The Telecom Regulatory Authority of India (Trai) has refused to budge from its stand on auctioning the entire spectrum available in the 700 MHz band in an upcoming sale on the ground that holding back part of the airwaves would result in an irreversible loss to the government.

The sector regulator has also stuck to its methodology used for the pricing of 700 MHz band, for which it had proposed a base price that is four times that of the 1,800 MHz band. This would be a record high base price of Rs1,485 crore per megahertz for the 700 MHz band, which will be auctioned for the first time.

Spectrum in the band is considered more economical for providing telephony compared with other bands like 900 MHz or 1,800 MHz.

The Department of Telecommunications (DoT) had asked Trai on whether the auction could be split in two phases as there may not be enough demand due to higher quantity of airwaves and also telecom companies rolling out networks using spectrum bought in 2014 and 2015.

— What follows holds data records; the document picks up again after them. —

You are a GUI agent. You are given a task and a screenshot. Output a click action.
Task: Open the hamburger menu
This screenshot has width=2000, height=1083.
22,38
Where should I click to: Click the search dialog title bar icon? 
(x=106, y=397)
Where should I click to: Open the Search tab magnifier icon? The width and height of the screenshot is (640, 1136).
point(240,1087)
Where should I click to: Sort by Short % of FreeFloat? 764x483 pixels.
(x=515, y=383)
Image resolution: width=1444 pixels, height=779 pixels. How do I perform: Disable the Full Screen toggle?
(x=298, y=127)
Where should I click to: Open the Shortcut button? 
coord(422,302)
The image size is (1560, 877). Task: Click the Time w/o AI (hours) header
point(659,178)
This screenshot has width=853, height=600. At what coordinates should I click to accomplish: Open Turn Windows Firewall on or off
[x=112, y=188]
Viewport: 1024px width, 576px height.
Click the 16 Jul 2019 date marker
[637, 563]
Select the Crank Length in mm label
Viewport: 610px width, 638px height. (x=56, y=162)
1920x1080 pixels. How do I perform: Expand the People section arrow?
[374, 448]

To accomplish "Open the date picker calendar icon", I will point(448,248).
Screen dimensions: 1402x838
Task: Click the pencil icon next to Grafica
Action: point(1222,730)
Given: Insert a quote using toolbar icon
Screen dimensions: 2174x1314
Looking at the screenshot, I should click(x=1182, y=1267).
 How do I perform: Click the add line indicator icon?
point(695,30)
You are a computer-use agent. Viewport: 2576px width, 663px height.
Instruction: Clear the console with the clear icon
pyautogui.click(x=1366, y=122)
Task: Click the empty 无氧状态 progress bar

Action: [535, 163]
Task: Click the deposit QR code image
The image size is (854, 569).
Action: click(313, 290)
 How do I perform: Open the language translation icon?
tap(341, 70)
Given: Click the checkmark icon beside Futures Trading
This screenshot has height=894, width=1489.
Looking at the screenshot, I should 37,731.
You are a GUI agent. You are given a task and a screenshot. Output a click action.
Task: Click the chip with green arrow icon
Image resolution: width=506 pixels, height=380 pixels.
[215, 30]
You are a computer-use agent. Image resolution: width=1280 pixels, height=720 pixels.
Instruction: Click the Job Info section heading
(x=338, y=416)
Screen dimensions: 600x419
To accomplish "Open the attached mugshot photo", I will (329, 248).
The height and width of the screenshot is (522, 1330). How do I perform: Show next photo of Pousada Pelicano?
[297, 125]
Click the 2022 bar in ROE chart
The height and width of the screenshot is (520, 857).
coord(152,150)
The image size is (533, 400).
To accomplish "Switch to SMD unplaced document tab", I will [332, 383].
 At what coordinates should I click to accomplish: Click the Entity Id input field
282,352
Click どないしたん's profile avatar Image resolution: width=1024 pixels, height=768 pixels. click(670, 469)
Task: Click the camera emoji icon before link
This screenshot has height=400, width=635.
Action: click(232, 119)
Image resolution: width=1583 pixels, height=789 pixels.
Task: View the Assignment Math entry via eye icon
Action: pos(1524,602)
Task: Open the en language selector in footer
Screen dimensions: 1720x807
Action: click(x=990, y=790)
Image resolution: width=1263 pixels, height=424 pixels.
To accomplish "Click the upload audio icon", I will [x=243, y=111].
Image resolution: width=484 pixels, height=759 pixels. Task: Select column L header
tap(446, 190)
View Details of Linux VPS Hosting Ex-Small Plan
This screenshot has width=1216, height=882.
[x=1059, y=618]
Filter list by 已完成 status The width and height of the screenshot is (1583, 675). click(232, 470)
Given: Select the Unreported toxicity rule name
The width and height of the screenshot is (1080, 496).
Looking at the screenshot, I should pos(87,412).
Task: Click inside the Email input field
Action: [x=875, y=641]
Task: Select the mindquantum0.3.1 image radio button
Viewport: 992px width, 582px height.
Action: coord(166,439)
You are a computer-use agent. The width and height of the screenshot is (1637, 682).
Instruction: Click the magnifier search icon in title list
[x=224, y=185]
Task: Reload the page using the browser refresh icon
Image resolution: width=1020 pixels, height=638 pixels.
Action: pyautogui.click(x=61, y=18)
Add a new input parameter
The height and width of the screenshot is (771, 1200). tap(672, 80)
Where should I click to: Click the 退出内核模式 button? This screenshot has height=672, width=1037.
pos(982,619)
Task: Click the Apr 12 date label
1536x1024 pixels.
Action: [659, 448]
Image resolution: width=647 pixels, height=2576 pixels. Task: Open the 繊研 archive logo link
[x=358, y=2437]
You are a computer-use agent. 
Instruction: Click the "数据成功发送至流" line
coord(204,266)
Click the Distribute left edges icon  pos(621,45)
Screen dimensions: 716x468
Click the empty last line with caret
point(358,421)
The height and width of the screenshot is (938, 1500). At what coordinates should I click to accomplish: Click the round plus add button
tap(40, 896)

Leading telcos have also requested the regulator and the government to defer the sale of 700 MHz spectrum saying that the ecosystem for providing services in this band is not developed and sale would lead to underutilisation of the spectrum for several years and block crucial funds of the telecom industry.

However, Trai said that DoT's presumption that the demand for the spectrum may be less in the forthcoming auctions may not be entirely correct as subscriber base has widened and traffic has increased manifold, particularly data traffic.

Trai said it is of the view that holding back some of the spectrum in the 700 MHz from this auction and selling it later would lead to non-utilisation of this scarce natural resource for that period and it would turn into an irreversible loss.